さらに便の腸内滞在時間が短縮することで、発がん性物質が大腸に接触する時間が同様に短くなります。
これが大腸ガンの予防に働きます。
食物繊維のちょっとした注意点

食物繊維は人体に極めて安全な物質です。
ただしいくら問題が無いとはいえ、過剰に摂取することはオススメしません。
水溶性の摂りすぎは一時的にお腹を緩くするなど下痢の症状を招いてしまいます。不溶性は腸内で水分を吸収し膨張するので、摂りすぎはお腹が張ってしまう原因になります。
また食物繊維は有害物質を吸着する働きがありますが、その他微量のビタミン・ミネラルも回収する作用があります。
ビタミンは体内に貯蔵できない物質であり、ミネラルは体内で合成できない成分なので、両方ともに食事という形で取り込んであげる必要性があります。

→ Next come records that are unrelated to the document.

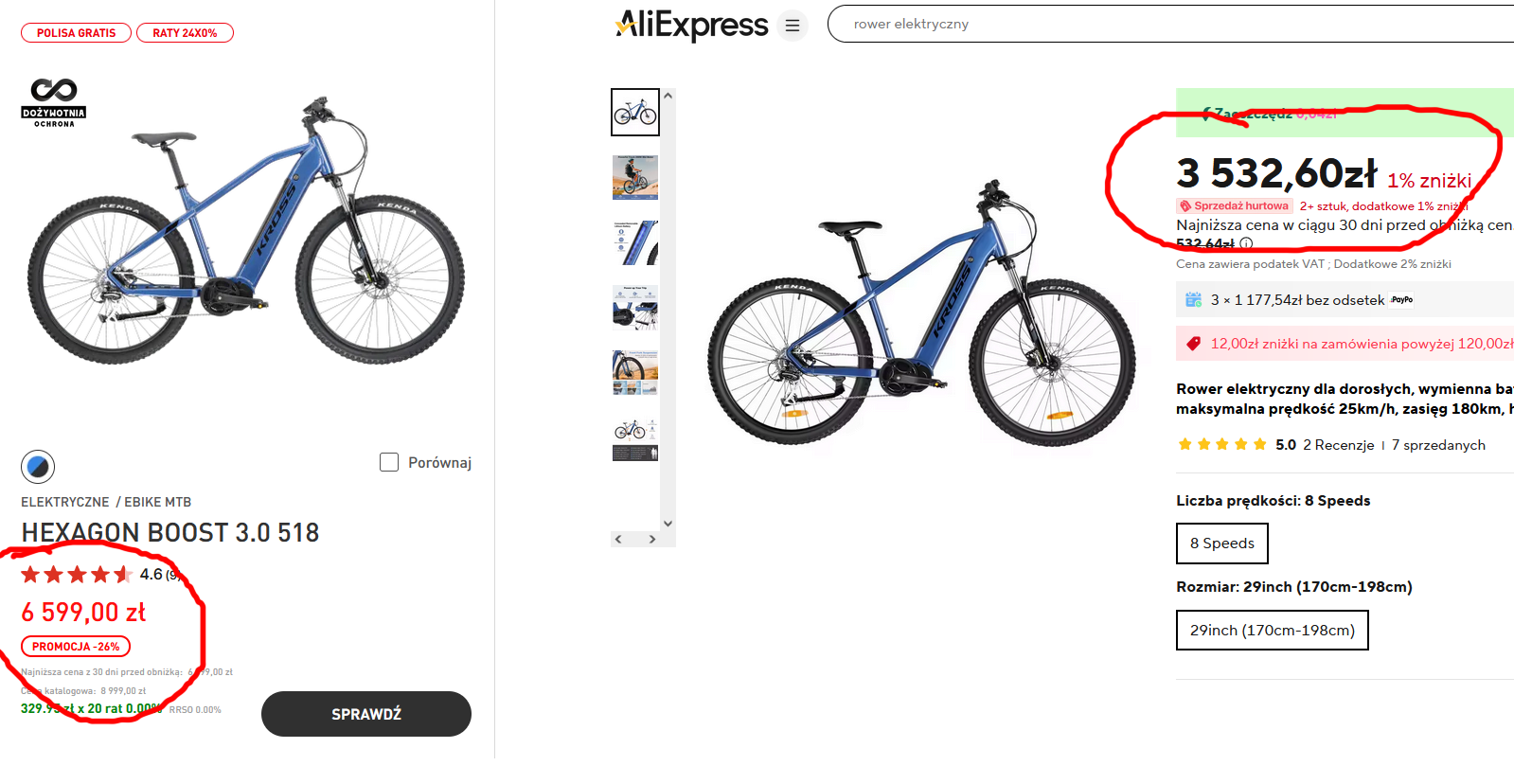
Task: Open the EBIKE MTB category breadcrumb
Action: point(158,502)
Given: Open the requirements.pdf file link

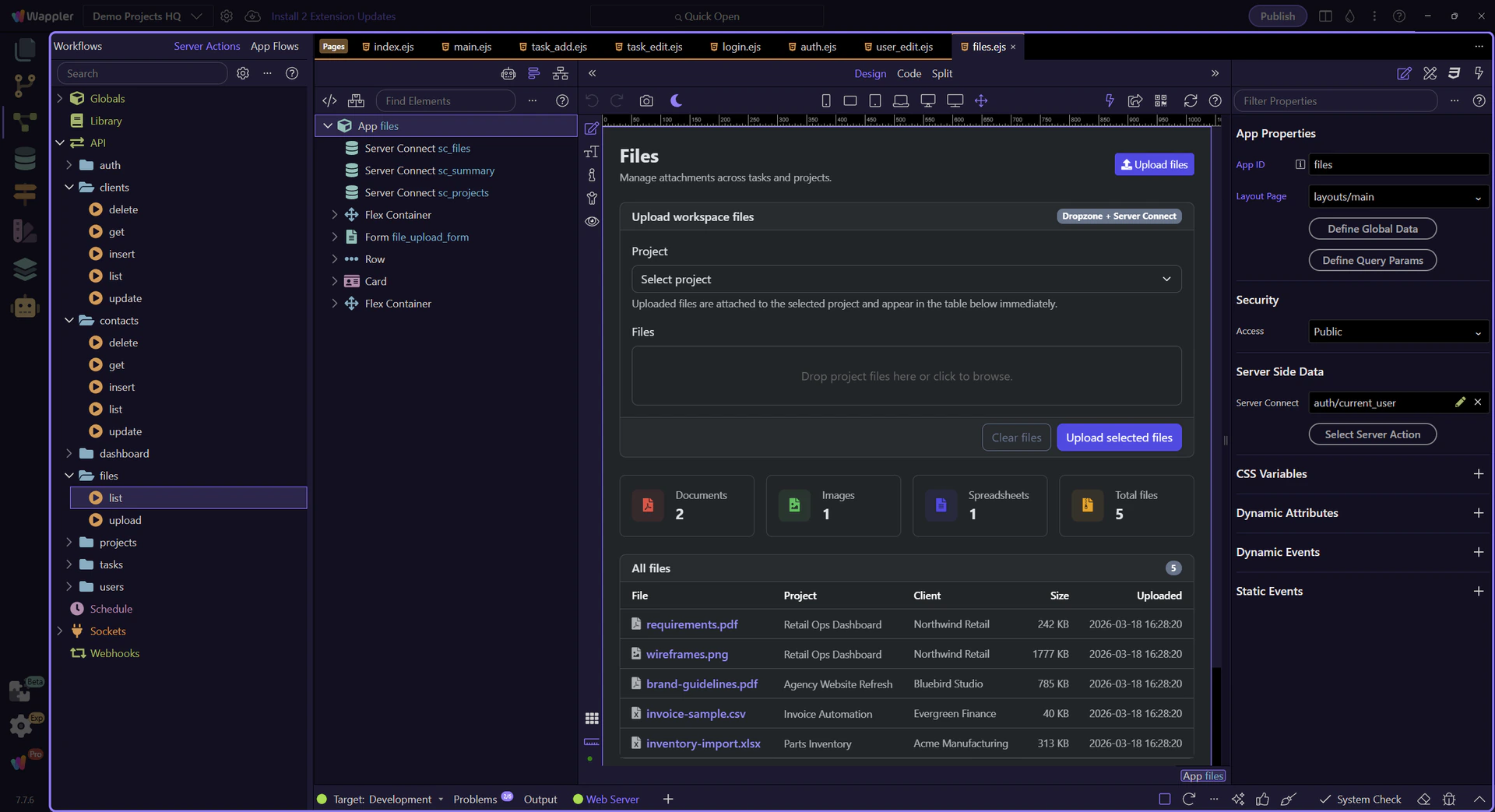Looking at the screenshot, I should tap(691, 624).
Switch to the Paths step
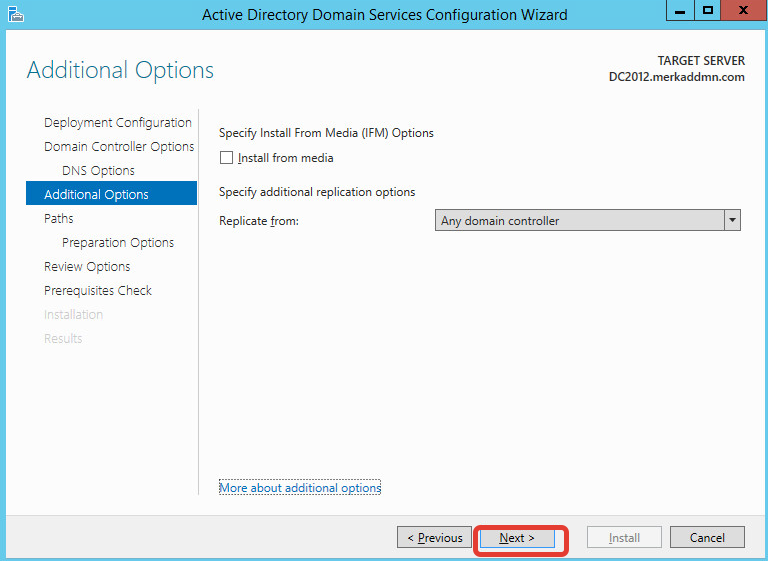This screenshot has width=768, height=561. [x=59, y=219]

せっかく摂ったそれら栄養素が吸収されることなくトイレで洗い流されるのはすごくもったいないですね。
その中には鉄分など女性が不足しやすいミネラルも含まれます。
ただし適度な量であれば水溶性食物繊維はカルシウムや鉄の吸収をむしろ向上することが知られているので、過敏になる必要はありません。

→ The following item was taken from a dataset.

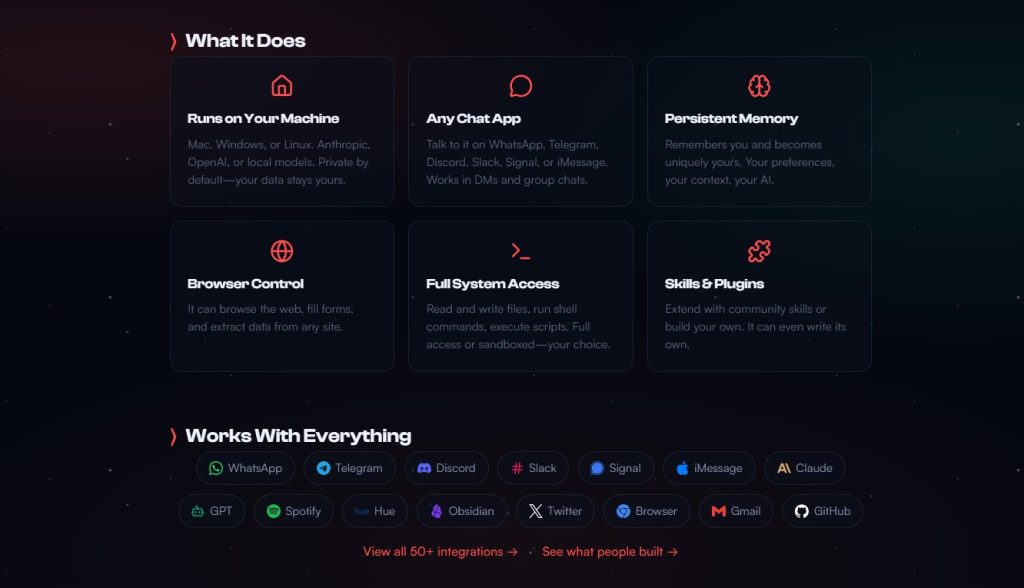Click the WhatsApp integration chip
Image resolution: width=1024 pixels, height=588 pixels.
coord(246,468)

普段の食事で過剰になることはまずありませんが、難消化性デキストリン(水溶性食物繊維)などのサプリメントでは容易に大量摂取が可能です。
厚生労働省の定めでは男性は1日19g以上、女性は1日17g以上の摂取が推奨されていますが、すでに便秘に悩んでいる人たちは25-30g程度を目安に摂ることをオススメします。

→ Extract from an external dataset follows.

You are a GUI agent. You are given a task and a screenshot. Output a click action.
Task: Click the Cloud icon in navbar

ただしあくまでも目安なので、実際に摂ってみて自身の健康状態を見極め量を増減することが大切です。
一部で過激な「食物繊維信仰」が見受けられますが、用量は必ず守るようにしましょう。
食物繊維の摂取バランスは水溶性と不溶性で1:2が理想的

何事もバランスが大切ですね。
食物繊維は水溶性と不溶性で1:2が理想のバランスです。
不溶性は腸内で水分を吸収する働きがあるため、このタイプばかり摂取していると腸内が水不足のような状況に陥り、便がウサギのようなコロコロとしたものに変質してしまいます。
ただし実際問題として1:2のバランスを完璧に守り抜くというのも現実的ではないので、成分表で確認し不溶性が水溶性より多く含まれている程度の確認で十分でしょう。
また適度な水分補給も心がけましょう。
まとめ
食物繊維の概要をごく簡単に説明してみました。
この成分はあなたの健康を支える上で極めて重要ですが、食の欧米化によりその摂取量は昔と比較してずいぶんと減少してしまいました。
だからこそ、その大切さが説かれているという側面があります。
実際に青汁などの健康補助食品も食物繊維量を売りにしている製品が数多く存在します。
食物繊維そのものをサプリメントとして摂る場合はマルチビタミン・ミネラルなどを併用するケースがありますが、青汁はそれら成分も豊富に含むので別の製品を利用する必要性がないというメリットもあります。
青汁を飲むことでお通じが改善したなどという実体験は数多く存在するので、あなたも便秘で悩んでいる場合は一度試してみることをオススメします。